WeHeartHorror: How did you first get into acting?

 

Suze Lanier-Bramlett: When I was around eight-years old, I was walking through a city park in my suburb - in Dallas, Texas -  where I grew up, and I spotted some kids auditioning of a play. I went up and asked to audition for the lead role of Winnie in a silly, amateur production called Winnie, The Littlest Witch.  I got the part and then won a best actress award for my performance that summer. 

 

I knew then that acting was what I wanted to do when I grew up. I was kind of a nerd back then. You know, thick glasses and freckles. So, I guess getting that role kind of validated me.

 

WHH: You had a variety of acting roles before The Hills Have Eyes. Did you have a passion for the horror genre, or was it just something that happened?

 

SLB: I loved horror movies when I was a kid - like Vincent Price in The Pit and the Pendulum. But, acting in horror was not my goal. I wanted to do everything - Broadway, sitcoms - as well as dramatic roles.

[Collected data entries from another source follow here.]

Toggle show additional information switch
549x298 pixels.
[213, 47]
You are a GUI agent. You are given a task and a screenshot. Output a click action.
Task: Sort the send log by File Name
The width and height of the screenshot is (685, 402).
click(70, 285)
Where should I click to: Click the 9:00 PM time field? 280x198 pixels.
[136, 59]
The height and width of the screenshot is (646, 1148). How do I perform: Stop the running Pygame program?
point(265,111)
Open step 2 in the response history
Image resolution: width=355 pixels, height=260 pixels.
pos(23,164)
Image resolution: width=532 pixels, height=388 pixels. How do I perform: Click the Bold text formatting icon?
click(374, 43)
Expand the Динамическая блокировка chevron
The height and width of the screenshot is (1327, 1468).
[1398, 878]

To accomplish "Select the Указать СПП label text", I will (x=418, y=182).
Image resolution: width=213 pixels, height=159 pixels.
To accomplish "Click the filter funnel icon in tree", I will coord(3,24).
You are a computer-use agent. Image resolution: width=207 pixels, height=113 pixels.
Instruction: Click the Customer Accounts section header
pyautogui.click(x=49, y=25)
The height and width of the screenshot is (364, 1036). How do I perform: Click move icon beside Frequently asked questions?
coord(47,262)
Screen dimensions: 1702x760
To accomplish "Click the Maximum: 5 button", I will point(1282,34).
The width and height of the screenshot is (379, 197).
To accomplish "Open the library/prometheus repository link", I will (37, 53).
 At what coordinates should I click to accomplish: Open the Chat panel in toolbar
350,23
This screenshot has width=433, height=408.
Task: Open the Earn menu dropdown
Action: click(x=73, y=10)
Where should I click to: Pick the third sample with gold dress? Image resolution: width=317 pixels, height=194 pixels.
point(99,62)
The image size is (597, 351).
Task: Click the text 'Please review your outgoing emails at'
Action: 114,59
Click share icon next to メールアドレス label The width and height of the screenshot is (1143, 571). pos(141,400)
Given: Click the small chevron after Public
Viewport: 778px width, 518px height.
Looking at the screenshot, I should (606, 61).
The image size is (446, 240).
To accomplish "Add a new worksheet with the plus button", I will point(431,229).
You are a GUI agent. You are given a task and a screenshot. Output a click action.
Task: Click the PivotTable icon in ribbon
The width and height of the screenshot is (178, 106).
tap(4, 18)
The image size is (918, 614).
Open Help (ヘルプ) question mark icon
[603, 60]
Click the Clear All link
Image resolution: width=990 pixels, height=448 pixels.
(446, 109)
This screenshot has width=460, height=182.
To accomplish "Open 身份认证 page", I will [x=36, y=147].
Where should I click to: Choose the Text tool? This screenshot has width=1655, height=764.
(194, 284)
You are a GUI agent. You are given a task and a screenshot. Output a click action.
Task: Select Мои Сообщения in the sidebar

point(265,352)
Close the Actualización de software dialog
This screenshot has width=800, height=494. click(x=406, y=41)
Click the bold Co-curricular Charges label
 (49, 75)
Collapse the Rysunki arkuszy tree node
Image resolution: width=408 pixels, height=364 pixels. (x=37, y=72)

Before The Hills Have Eyes, I had played on Welcome Back, Kotter as John Travolta's girlfriend, Bambi, and tons of other sitcoms, and lots of episodic TV. I really wanted to make a transition from TV to films.

 

My agent at the time didn't want me to do The Hills Have Eyes. He wanted me to wait for a "classier" project. When Wes Craven offered me the role of Brenda, I couldn't resist accepting it. I am so glad that I followed my instincts and didn't take my agent's advice. I never dreamed that it would become a classic.

 

WHH: How did you end up working on The Hills Have Eyes, and what was it like working on the project?

 

SLB: The casting director, Gus Schirmer, was friends with another casting director friend of mine named Carol Propp. Carol suggested he call me in for the role. I am very indebted to her for that. Like they say in Hollywood, it's mostly "who" you know. After I met with Wes, though, the rest was up to me.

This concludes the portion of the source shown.